Among the 2016 presidential candidates, Democrat Hillary Clinton wants to prohibit employers from retaliating against workers who size up their pay with colleagues, among other things.

Republican Donald Trump’s campaign hasn’t addressed the issue formally. Asked if he would support equal pay for women, he said in October in New Hampshire: “You’re gonna make the same if you do as good a job.”

Top Republicans have stressed that current law makes it illegal for employers to pay women less for equal work. “Women should receive equal pay for equal work, and while we have made progress, there is more work to do,” says Republican National Committee spokeswoman Lindsay Walters.

Economists and policy makers say a range of changes is needed to lift women’s pay across occupations, including expanding paid family leave and creating more affordable child-care options.

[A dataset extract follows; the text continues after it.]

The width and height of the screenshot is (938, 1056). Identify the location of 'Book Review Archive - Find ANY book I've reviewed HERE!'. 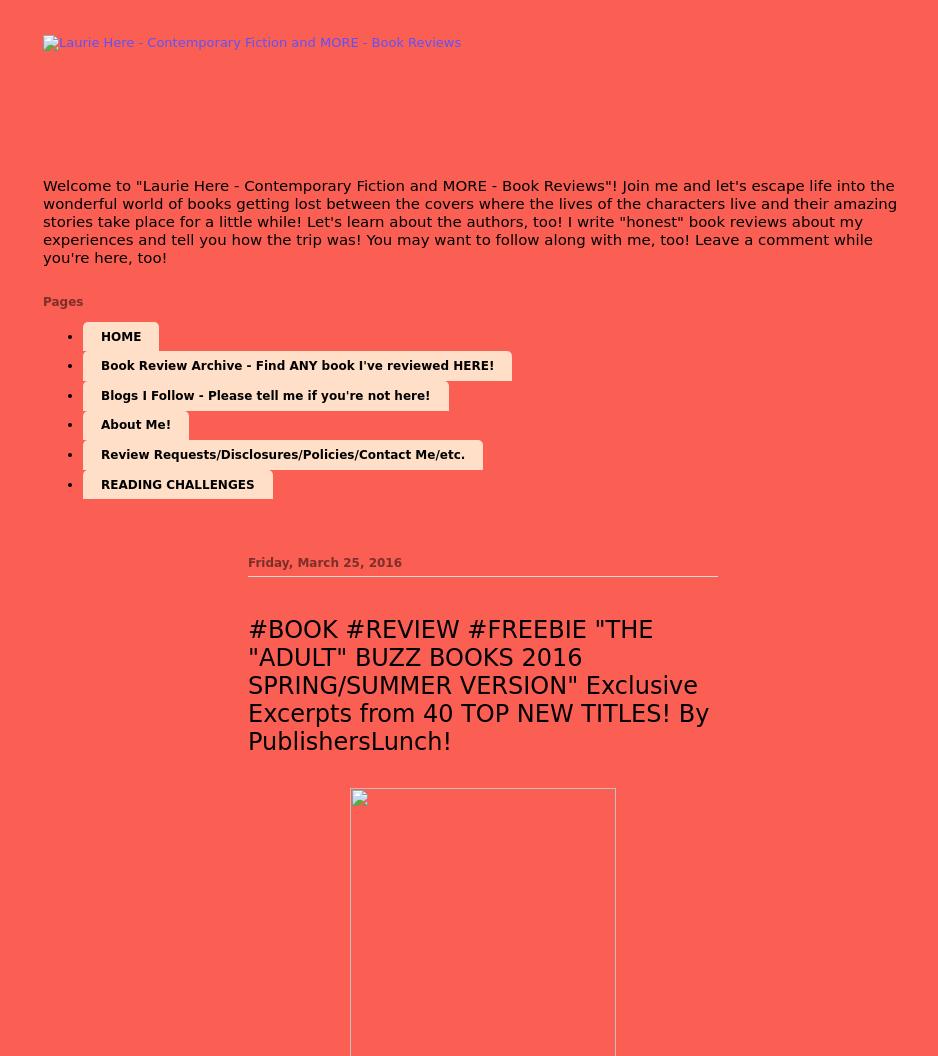
(297, 365).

For top-tier workers, flexible schedules and making workers more interchangeable may have the biggest impact, economists say. More men need to take the paid paternity leave that is increasingly being offered by large employers since it helps women stay in the workforce. Research shows that having men shoulder more unpaid housework such as cooking and cleaning could also help unleash women’s earning power.

Novel solutions are playing out locally. In September, Boston began offering free salary-negotiation workshops to every woman in the city, with the goal of training 85,000 women in five years. About 1,000 women have participated.